El burbujador mutante (a su pesar)

Libertad Digital se hace eco de una información referida al premio Nobel estadounidense Paul Krugman. Según el diario online, Krugman recomendó al entonces presidente de la reserva federal americana, Alan Greenspan, la creación (sic) de una burbuja inmobiliaria que contribuyese decididamente a la salida de la crisis de 2001 y 2002, cuando la llamada “nueva economía digital” y las cotizaciones bursátiles de sus principales valores-emblema sufrieron un vertiginoso ataque de sobriedad.

La cita que sustenta la acusación se extrae de un artículo publicado por el economista en el New York Times el 2 de agosto de 2002: “Para combatir esta recesión, la Fed necesita contestar con mayor brusquedad; hace falta incrementar el gasto familiar para compensar la languideciente inversión empresarial. Y para hacerlo, Alan Greenspan tiene que crear una burbuja inmobiliaria para reemplazar la burbuja del Nasdaq”.

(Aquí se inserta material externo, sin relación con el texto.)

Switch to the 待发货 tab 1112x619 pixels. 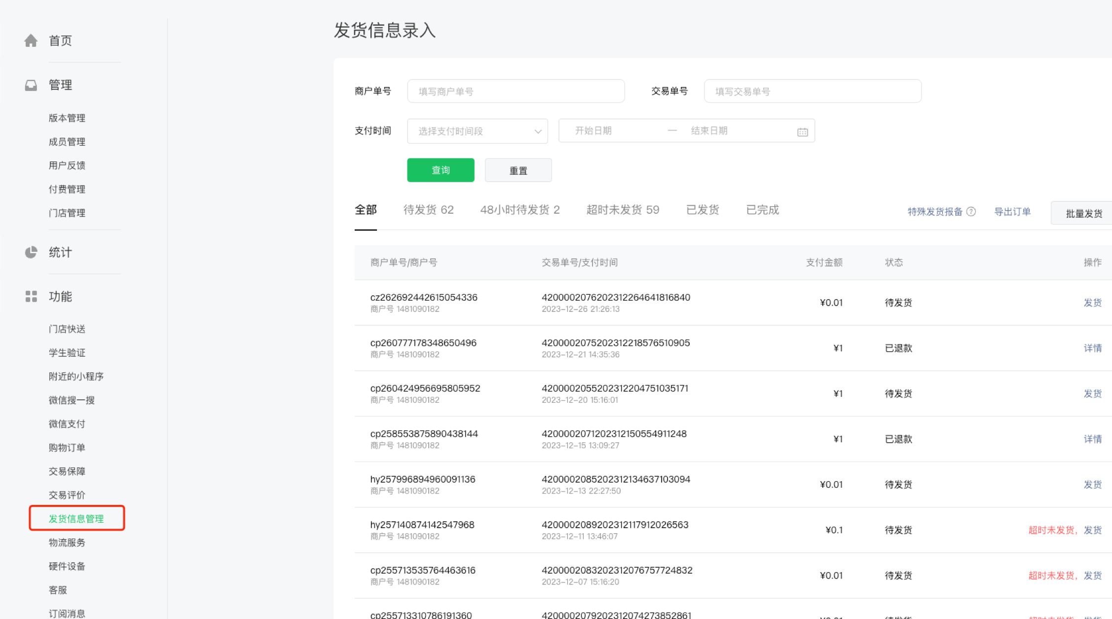coord(428,209)
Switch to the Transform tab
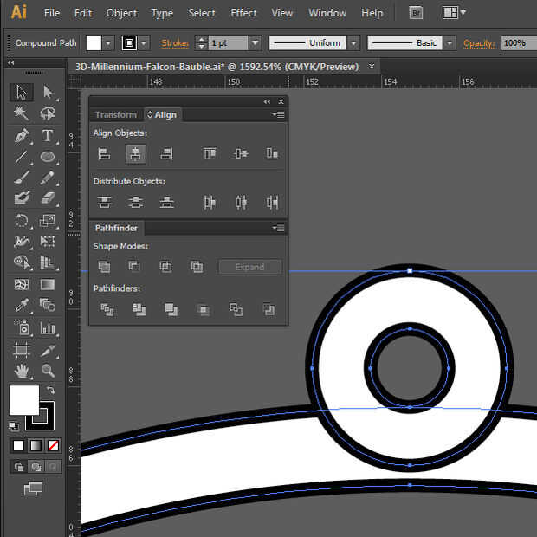This screenshot has width=537, height=537. [x=116, y=114]
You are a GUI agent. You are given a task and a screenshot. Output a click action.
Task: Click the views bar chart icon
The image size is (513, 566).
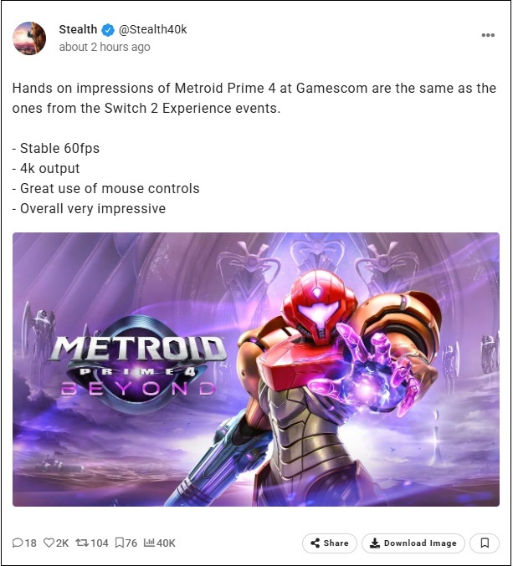149,543
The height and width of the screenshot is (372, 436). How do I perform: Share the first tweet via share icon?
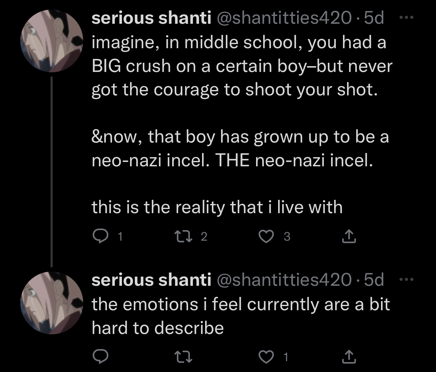coord(349,237)
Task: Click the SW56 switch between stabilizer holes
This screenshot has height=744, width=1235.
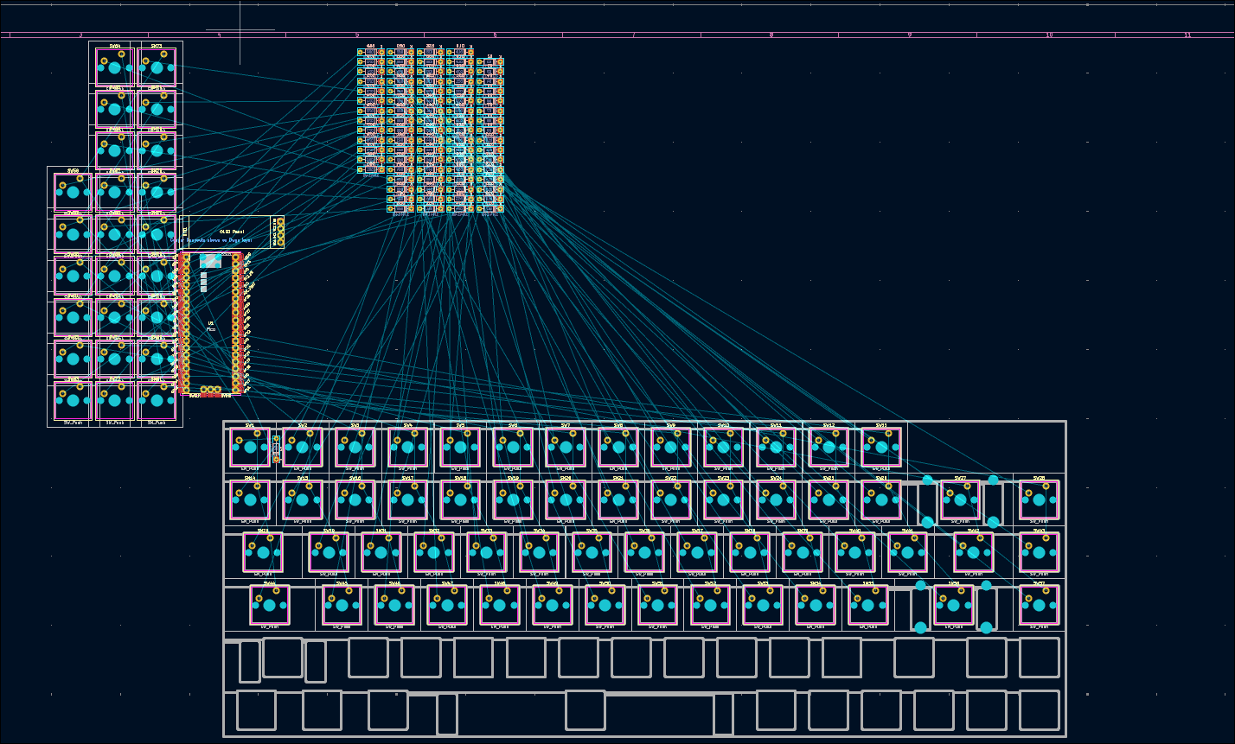Action: coord(953,605)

La polémica originada trae ecos del enfrentamiento doctrinal entre visiones ‘liberales’ y ‘socialdemócratas’ acerca de la crisis económica actual --sus orígenes, responsabilidades y las recetas más adecuadas para salir de ella--.

Las viejas tesis de Krugman, paladín de las posiciones dizque ‘progresistas’, casan muy mal con el relato que ha formulado la izquierda oficial. “Aquellos que han construido un modelo que nos ha traído esta crisis, un modelo neoliberal, cuyos platos rotos pagan hoy los trabajadores, proponen más de lo mismo y que los trabajadores tengan menos derechos" (Planetaria Pajín dixit). Al grano: modelo neoliberal = modelo especulativo-burbujil. Pues va a ser que no, que las cosas no son tan sencillas.

El bueno (o malo) de Krugman, mientras tanto, se esfuerza inútilmente en negar su supuesta inconsistencia por no renegar --ni antes ni ahora-- de las bondades burbujiles, pero, ¡ay!, no parece que algunos estén dispuestos a dejarse incordiar con matices que empañen esa bella consigna del neoliberalismo rapaz. No dejes que la verdad te estropee…. Ya saben como acaba, ¿no?

26 de mayo de 2009

Universidades óptimas

Sorprendía leer ayer en las páginas de El País un artículo comentando un estudio reciente sobre la calidad de las universidades españolas.

Junto a una píldora de sobriedad (“Ninguna universidad española está entre las 100 mejores del mundo”) uno se encontraba con afirmaciones que contenían más bits de información. Por ejemplo, que sólo una privada se colaba entre las 25 mejores universidades del país.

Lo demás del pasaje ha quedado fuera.